Establishing the microRNA test at reference centers creates a workable model. Patients can be referred to these centers, where both the diagnostic expertise and the testing infrastructure already exist. It's certainly doable. We still need to standardize some pre-analytical procedures – how samples are collected, stored, and processed – and multiple groups are actively working on that. But I think within the near future, we'll have those details sorted out and a clear pathway for implementation.
What are your main research priorities moving forward?
The teratoma challenge remains a critical priority. We will continue the search for a complementary biomarker – something specifically sensitive to teratomas. If we could develop that and combine it with microRNA-371a-3p into a unified diagnostic panel, that would be genuinely transformative.
In parallel, our research group is pursuing several other directions. Germ cell tumors have a fascinating biology that draws directly from embryonic and germ cell development, which is deeply rooted in epigenetics. What's striking is that from a genomics perspective, these tumors have a relatively low mutational burden – there aren't many mutations driving them. But from an epigenetic standpoint, they're an extremely active and promising research area. Our research team, the Cancer Biology and Epigenetics Group of IPO Porto, is particularly focused on testing epigenetic compounds –including DNMT and HDAC inhibitors – that target the epigenetic alterations underlying these cancers. We're working extensively with cell lines, exposing them to various epigenetic inhibitors to understand which are most effective.
One of my PhD students, Nuno Tavares, recently won a grant to take this research to the United States and test these compounds in mouse models, which will be a crucial step toward potential clinical translation. I'm genuinely excited about that prospect.
Are there other emerging approaches you're watching?
Circulating tumor DNA in germ cell tumors is still an underdeveloped area – with only one or two published studies so far. But this is an emerging field, and I think there's real potential to explore it further in testicular cancer. Overall, this is an exciting time for precision diagnostics and targeted therapies in this disease, with multiple promising avenues being pursued simultaneously.

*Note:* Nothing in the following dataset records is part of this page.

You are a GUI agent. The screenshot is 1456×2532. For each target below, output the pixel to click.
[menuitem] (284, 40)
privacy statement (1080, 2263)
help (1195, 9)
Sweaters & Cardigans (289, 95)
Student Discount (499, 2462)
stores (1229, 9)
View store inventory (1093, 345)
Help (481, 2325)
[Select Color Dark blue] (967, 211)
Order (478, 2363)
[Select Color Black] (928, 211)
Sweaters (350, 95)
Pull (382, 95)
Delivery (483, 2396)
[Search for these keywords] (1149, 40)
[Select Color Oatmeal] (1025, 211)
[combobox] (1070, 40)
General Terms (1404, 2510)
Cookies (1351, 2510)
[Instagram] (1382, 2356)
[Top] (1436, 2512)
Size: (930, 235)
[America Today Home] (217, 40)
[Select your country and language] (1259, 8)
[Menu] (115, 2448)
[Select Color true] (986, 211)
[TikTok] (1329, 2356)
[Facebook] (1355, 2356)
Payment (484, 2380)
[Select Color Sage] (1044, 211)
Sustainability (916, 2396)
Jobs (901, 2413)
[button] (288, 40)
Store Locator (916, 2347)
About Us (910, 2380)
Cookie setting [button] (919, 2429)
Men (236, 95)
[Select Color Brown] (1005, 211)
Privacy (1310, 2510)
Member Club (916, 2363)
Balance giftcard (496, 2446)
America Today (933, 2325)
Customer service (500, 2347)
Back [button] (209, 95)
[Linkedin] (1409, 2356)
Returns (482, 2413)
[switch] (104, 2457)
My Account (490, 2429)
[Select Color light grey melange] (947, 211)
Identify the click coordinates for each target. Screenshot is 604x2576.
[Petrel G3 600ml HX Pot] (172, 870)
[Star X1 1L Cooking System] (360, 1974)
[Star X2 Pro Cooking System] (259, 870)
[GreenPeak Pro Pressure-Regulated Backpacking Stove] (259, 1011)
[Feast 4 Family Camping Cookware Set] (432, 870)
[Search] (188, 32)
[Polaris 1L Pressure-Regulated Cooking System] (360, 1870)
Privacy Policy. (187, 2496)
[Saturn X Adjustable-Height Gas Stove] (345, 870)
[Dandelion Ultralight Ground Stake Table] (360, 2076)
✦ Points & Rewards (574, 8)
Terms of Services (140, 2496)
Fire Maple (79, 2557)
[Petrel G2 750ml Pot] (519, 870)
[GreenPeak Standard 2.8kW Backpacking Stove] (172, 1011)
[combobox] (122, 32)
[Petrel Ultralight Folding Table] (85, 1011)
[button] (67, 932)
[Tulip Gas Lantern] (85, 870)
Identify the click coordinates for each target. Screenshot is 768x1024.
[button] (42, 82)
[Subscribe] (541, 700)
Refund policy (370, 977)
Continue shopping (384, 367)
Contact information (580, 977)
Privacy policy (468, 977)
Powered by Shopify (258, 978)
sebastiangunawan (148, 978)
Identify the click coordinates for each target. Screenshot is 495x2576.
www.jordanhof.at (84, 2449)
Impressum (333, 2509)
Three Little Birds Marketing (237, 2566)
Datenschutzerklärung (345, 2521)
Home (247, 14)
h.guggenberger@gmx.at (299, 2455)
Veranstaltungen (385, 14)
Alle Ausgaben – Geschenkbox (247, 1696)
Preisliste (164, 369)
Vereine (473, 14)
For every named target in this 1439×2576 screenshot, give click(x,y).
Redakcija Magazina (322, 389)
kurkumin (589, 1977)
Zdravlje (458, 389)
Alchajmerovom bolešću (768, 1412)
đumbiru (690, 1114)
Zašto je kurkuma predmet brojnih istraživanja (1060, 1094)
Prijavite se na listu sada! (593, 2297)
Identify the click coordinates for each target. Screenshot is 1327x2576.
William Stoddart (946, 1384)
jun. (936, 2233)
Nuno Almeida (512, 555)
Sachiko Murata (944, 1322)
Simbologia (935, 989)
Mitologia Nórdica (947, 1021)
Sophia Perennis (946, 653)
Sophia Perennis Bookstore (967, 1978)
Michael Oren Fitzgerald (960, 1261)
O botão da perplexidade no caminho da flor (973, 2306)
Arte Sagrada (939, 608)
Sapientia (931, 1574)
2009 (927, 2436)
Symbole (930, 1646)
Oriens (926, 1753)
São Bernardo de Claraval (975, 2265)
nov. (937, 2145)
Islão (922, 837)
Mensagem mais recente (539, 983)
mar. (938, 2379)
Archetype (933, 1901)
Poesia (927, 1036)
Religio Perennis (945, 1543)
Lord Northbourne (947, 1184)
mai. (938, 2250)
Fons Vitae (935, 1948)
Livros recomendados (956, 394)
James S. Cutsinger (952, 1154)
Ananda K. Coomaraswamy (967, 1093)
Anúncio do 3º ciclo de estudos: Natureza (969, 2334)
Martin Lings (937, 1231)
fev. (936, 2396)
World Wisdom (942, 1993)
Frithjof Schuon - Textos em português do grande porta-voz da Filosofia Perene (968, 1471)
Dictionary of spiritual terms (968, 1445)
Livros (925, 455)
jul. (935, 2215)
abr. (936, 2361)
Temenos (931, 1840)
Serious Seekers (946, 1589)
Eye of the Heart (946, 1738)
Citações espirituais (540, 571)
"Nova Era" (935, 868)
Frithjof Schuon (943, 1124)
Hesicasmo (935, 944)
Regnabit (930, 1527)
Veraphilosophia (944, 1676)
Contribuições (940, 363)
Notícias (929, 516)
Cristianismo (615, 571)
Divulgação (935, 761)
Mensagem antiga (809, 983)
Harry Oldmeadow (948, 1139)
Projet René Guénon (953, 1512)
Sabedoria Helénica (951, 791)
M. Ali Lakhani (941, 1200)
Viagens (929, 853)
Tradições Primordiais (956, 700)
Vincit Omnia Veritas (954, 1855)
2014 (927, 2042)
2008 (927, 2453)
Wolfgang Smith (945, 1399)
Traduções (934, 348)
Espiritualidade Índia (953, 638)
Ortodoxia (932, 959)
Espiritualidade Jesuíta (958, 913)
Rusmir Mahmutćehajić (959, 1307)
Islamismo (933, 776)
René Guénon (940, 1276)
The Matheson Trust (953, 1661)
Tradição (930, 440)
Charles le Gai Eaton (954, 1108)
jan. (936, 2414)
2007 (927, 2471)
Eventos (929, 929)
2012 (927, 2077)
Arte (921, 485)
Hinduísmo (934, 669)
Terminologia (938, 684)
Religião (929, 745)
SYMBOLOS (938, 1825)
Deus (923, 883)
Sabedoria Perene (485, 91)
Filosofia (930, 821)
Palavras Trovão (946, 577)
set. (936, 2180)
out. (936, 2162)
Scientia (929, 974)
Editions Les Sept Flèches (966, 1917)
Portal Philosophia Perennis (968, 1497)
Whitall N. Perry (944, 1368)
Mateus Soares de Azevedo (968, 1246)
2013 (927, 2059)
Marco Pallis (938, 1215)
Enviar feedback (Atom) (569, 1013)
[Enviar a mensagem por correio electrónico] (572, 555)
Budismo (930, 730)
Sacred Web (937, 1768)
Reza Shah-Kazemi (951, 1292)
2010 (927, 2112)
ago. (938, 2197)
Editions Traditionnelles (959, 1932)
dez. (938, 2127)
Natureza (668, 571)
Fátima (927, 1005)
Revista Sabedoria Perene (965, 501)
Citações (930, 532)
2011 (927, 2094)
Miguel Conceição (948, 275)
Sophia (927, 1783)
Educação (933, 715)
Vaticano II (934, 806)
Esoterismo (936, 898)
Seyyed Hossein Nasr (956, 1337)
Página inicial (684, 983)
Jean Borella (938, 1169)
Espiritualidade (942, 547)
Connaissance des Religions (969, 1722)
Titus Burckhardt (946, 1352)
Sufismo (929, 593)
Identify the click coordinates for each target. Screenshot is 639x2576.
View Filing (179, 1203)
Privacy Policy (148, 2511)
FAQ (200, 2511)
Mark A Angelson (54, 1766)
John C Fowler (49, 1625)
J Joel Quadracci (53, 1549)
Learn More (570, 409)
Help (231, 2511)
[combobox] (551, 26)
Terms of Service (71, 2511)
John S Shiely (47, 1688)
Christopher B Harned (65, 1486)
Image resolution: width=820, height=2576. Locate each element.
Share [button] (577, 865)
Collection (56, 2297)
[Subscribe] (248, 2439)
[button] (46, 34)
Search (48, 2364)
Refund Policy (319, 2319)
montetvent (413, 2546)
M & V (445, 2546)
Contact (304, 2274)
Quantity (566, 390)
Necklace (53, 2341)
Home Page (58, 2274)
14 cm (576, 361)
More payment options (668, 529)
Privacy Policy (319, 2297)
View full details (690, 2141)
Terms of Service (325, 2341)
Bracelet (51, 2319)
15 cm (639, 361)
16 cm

What is your message of hope for patients?
We know that the tumors are very responsive to chemotherapy – cisplatin has been transformational in this area. But, alongside curative treatment, we must remain mindful of the quality of life of this patient group and reduce the degree of over-treatment.
The approach of combining pathology, epigenetics, and developmental biology is putting us on the right trajectory to discover new biomarkers and treatments. And we'll keep going with the research until patients with testicular cancer can be offered diagnostically informed, tailored treatment pathways.